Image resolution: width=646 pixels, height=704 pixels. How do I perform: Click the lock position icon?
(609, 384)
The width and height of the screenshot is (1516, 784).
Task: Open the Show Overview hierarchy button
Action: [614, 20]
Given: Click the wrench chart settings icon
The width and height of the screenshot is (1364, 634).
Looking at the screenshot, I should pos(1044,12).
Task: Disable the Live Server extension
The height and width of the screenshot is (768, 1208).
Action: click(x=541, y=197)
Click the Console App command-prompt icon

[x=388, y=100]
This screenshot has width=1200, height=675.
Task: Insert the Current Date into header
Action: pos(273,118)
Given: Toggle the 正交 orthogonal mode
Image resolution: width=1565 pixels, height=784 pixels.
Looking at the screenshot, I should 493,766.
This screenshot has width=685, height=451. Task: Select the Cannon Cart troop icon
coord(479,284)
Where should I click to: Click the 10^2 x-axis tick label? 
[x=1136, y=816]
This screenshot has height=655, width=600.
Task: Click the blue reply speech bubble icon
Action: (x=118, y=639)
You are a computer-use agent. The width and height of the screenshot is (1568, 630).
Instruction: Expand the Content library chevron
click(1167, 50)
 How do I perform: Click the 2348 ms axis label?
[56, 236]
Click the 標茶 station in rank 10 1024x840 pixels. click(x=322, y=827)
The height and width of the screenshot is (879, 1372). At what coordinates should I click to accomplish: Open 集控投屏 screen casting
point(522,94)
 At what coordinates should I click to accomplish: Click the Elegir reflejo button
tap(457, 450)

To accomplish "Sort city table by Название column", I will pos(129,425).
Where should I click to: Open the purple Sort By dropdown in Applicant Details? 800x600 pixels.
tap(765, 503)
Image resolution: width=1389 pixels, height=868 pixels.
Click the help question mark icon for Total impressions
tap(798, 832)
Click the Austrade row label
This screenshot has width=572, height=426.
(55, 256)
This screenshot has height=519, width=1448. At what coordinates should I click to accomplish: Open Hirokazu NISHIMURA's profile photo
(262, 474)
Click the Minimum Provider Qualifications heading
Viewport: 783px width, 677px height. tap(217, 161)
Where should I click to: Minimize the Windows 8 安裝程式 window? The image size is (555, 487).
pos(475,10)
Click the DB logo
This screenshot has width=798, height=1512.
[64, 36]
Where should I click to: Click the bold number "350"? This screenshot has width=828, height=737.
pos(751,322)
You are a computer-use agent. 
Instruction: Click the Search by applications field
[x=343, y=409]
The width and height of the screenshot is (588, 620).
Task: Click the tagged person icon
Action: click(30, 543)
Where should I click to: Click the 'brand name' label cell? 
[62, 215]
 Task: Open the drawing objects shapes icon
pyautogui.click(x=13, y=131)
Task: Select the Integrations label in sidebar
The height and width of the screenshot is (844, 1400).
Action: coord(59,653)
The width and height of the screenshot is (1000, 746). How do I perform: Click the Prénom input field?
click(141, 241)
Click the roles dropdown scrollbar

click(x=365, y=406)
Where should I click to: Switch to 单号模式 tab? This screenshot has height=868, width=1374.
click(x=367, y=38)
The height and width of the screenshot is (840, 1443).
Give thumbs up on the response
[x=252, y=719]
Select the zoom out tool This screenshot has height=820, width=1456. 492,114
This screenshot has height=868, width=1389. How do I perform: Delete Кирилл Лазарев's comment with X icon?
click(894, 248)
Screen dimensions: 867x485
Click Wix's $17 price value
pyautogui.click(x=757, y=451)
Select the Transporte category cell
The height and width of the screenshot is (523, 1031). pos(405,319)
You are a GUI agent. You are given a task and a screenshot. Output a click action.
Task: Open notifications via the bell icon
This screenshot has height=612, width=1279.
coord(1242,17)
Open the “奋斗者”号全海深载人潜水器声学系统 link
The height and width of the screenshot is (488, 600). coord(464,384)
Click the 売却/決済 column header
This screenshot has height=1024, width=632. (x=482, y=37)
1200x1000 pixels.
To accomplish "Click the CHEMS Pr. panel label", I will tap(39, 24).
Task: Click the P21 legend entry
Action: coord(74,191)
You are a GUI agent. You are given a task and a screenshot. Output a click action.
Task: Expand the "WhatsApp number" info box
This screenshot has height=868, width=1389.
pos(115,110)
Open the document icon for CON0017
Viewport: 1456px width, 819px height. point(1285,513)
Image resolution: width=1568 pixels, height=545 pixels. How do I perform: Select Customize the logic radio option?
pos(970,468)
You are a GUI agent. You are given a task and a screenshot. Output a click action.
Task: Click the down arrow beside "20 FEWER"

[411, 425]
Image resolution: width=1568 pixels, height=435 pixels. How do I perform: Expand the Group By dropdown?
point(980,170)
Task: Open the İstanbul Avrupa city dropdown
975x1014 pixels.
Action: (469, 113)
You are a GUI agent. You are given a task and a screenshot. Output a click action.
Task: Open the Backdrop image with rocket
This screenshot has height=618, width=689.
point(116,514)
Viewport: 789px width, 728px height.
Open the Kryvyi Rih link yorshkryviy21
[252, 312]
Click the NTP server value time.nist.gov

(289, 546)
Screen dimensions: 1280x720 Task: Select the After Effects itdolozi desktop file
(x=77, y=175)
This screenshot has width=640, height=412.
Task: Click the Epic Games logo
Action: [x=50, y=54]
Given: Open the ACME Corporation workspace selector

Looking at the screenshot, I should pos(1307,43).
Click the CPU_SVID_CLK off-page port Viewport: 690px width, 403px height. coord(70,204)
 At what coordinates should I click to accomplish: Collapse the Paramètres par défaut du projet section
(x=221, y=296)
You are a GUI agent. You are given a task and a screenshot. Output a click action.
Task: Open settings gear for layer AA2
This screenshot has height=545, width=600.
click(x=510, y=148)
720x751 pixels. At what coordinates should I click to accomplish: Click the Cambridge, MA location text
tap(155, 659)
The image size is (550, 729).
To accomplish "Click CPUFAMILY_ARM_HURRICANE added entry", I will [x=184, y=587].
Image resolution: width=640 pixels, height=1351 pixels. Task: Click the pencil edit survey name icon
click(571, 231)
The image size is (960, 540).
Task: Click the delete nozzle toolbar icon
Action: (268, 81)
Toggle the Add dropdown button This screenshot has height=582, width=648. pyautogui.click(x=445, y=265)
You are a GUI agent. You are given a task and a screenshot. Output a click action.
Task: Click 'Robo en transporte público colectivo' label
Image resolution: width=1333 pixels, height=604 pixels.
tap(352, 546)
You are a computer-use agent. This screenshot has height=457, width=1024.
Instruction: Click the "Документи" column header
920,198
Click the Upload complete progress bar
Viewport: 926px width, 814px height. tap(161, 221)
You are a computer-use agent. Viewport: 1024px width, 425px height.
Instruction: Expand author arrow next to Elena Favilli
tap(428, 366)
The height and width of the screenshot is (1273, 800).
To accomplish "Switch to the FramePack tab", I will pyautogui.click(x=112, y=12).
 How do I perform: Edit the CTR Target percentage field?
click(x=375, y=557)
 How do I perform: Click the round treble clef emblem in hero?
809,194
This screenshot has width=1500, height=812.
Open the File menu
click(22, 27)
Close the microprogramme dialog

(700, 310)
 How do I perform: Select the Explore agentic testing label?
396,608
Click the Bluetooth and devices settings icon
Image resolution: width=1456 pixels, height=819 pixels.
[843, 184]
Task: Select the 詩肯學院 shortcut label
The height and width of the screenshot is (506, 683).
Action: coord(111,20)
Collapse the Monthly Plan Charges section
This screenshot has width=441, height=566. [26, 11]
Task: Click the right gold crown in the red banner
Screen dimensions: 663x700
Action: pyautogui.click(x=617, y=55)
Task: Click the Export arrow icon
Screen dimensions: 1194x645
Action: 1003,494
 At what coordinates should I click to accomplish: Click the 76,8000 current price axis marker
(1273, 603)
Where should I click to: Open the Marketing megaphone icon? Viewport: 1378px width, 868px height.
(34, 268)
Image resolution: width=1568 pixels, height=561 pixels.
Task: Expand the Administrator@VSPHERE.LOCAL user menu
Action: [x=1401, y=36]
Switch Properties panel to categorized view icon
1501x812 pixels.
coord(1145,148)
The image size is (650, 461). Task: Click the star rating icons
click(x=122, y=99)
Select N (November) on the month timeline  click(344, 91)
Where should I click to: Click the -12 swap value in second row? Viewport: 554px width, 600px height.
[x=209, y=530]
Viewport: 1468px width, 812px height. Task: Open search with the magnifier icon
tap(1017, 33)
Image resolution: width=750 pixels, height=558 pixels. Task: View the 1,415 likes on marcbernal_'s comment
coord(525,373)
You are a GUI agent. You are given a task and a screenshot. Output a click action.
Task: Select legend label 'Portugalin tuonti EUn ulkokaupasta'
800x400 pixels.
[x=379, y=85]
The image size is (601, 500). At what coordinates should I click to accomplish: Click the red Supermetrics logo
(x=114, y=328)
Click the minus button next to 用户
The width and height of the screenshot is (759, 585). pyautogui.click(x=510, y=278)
#####
Short problem:
Print, word for word, the lines above that begin with the line containing "Click the roles dropdown scrollbar" and end with the line containing "The height and width of the screenshot is (523, 1031).", including both of those lines.

Answer in full:
Click the roles dropdown scrollbar

click(x=365, y=406)
Where should I click to: Switch to 单号模式 tab? This screenshot has height=868, width=1374.
click(x=367, y=38)
The height and width of the screenshot is (840, 1443).
Give thumbs up on the response
[x=252, y=719]
Select the zoom out tool This screenshot has height=820, width=1456. 492,114
This screenshot has height=868, width=1389. How do I perform: Delete Кирилл Лазарев's comment with X icon?
click(894, 248)
Screen dimensions: 867x485
Click Wix's $17 price value
pyautogui.click(x=757, y=451)
Select the Transporte category cell
The height and width of the screenshot is (523, 1031). pos(405,319)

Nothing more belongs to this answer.